A cet enjeu économique s'ajoute la volonté d'améliorer " la protection générale de la santé des citoyens européens " (Erkki Liikkanen, 18.7.2001). Plus précisément, la Commission a proposé que les patients aient accès à une base de données comprenant des informations sur tous les effets secondaires des médicaments. De plus, les patients souffrants de maladies comme le VIH, le diabète et l'asthme peuvent être directement informés par l'industrie pendant une période de test de 5 ans.
L'envergure du propos de la Commission a suscité un lobbying intense des différents groupes jusqu'à ce jour. L'industrie s'est surtout exprimée par la voie de ses organisations européennes (d'après les parties prenantes il n'y a pas d'entreprise qui ait agi seule). De façon générale, on peut discerner deux camps : l'EFPIA et l'EGA. Le premier regroupe les entreprises qui investissent dans la recherche (comme par exemple la Bayer Healthcare (lien vers entretien Stöckert)) et qui essayent d'obtenir une période de protection la plus longue possible. Pour ce faire, l'organisation a créé une " Priority Action Team " composée de 25 experts issus des différentes entreprises dont une moitié de pharmacologues. Ce comité poursuit deux stratégies : d'un côté il s'adresse à la Commission lors des consultations, essentiellement sous forme écrite. En parallèle, il mène des discussions " de fond " avec les instances d'autorisation nationales et l'EMEA. L'idée est que les ministres prenant part au Conseil sur la santé, Conseil qui va finalement décider sur le sujet, fonderont leur décision sur l'avis de " leurs " instances nationales. De plus, les fédérations nationales faisant partie de l'EFPIA font du lobbying auprès des parlementaires européens. Pour l'EGA la démarche est largement identique, avec bien sûr des objectifs différents, visant à une durée de protection des informations sur les médicaments moins longue.

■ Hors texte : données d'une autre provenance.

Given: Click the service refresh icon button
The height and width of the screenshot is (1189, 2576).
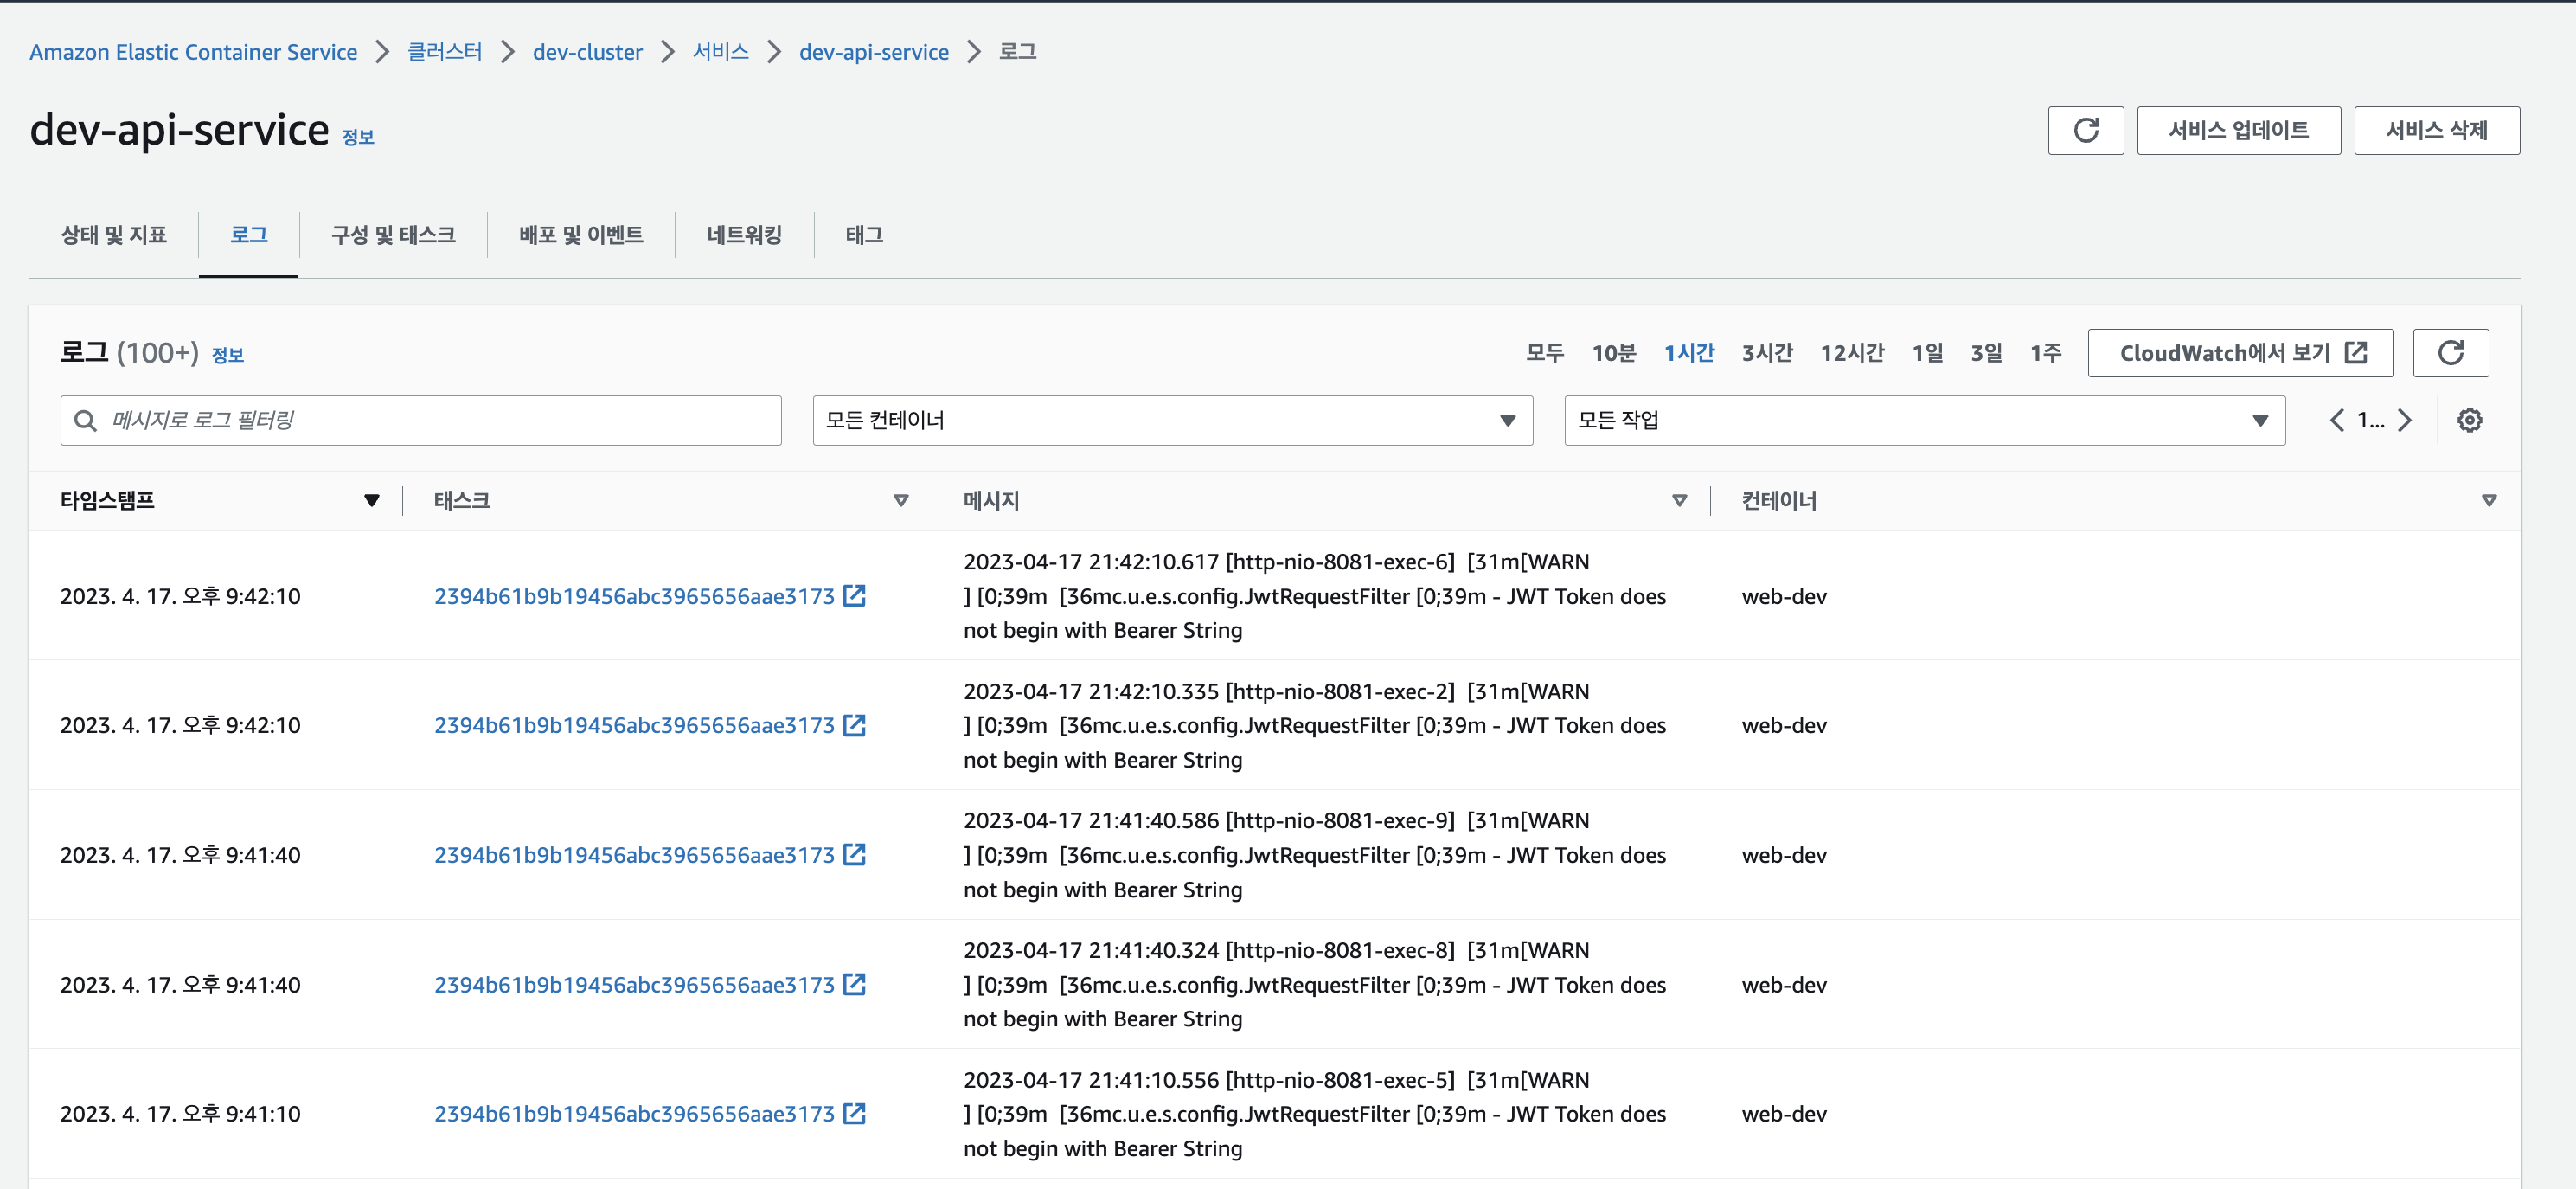Looking at the screenshot, I should (x=2085, y=130).
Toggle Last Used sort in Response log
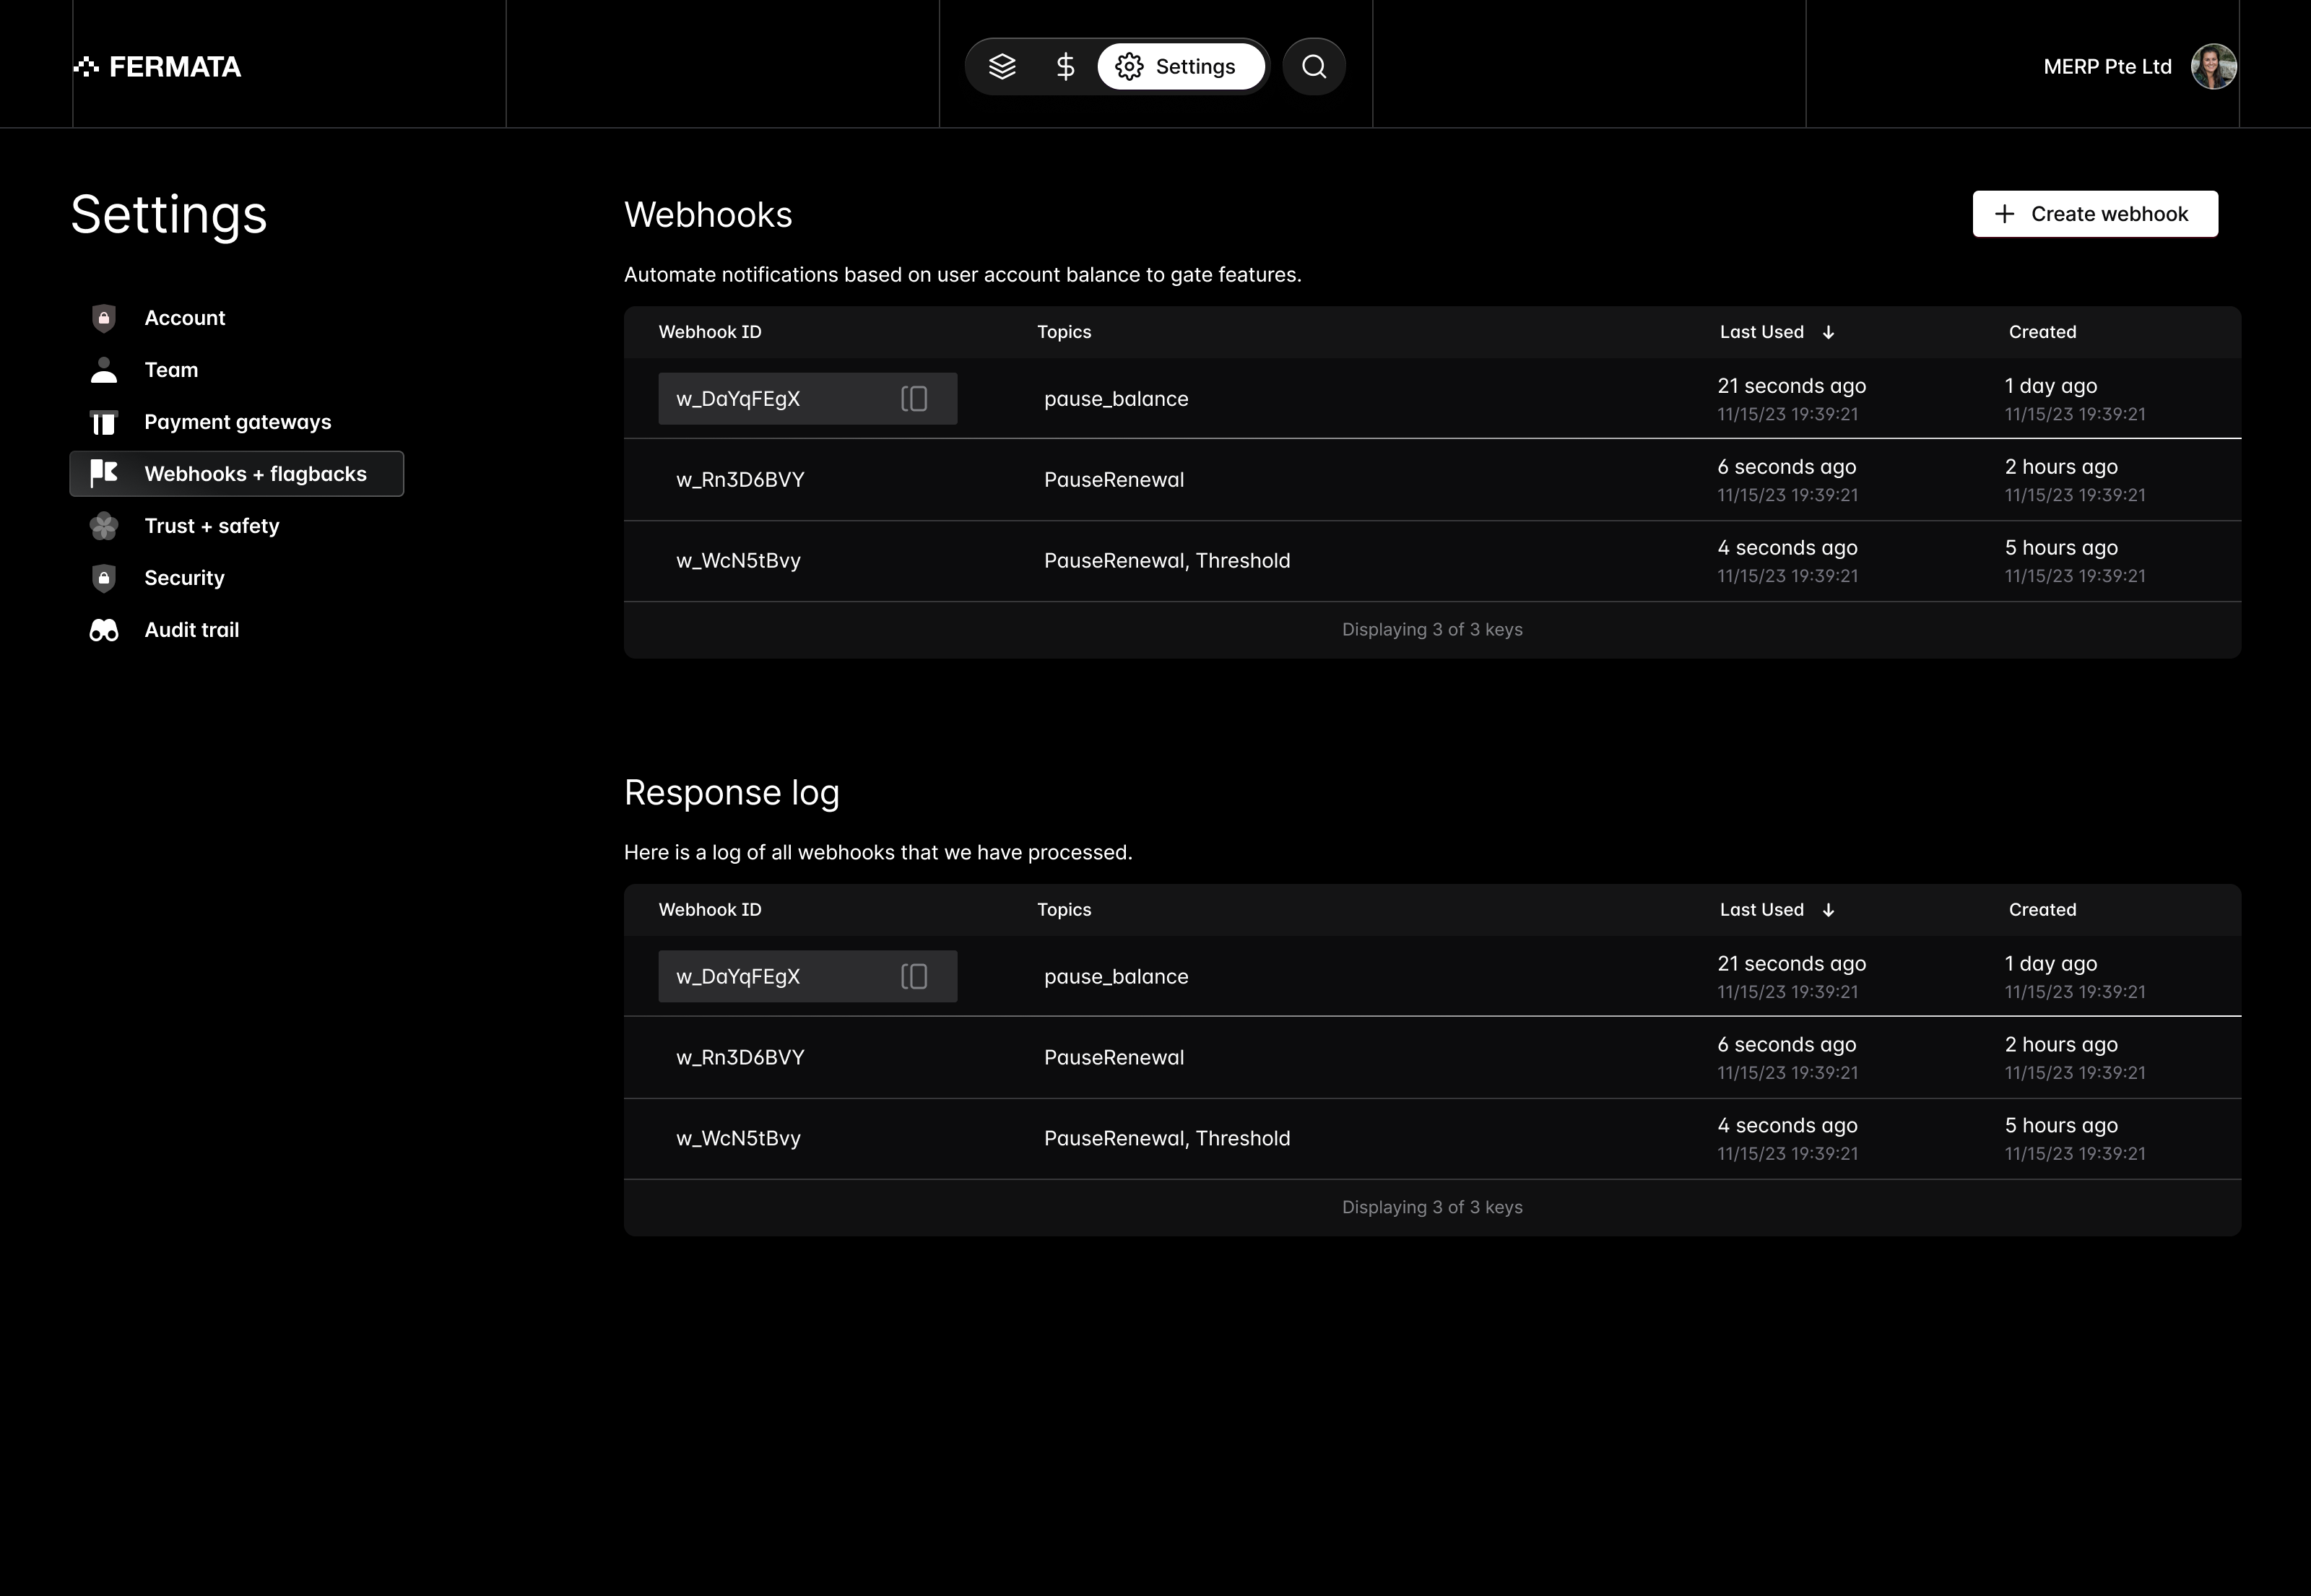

Avec la publication de la proposition par la Commission, la réforme est entrée dans le processus de décision. Vu l'ampleur des changements envisagés, le comité de la santé du parlement européen a désigné deux rapporteurs pour le dossier, puisqu'il fallait modifier deux règlements et une directive. Même si chaque grande groupe politique (PSE et PPE) a pu nommer un rapporteur (Mme Grossetête et Mme Müller), il y avait en plus un certain nombre de rapporteurs fictifs des autres groupes, qui travaillaient également sur le sujet. L'élaboration de la proposition qui a été votée début octobre 2002 au Parlement a pris un an. Pendant ce temps, les deux rapporteurs, s'appuyant sur les recherches faites par leurs assistants (lien vers entretien Klein) ont essayé de prendre en compte les avis des différents acteurs. Un travail qui est souvent rendu plus difficile par des obstacles linguistiques, ce qui mène à une certaine prépondérance des organisations ayant la même " nationalité " que le rapporteur. Quand même, tous les acteurs ont pu s'adresser au Parlement : soit par des interventions écrites au rapporteur, aux membres du comité de la santé, voire à tous les députés, soit par le biais de cabinets de conseils ou de conférences spécifiques.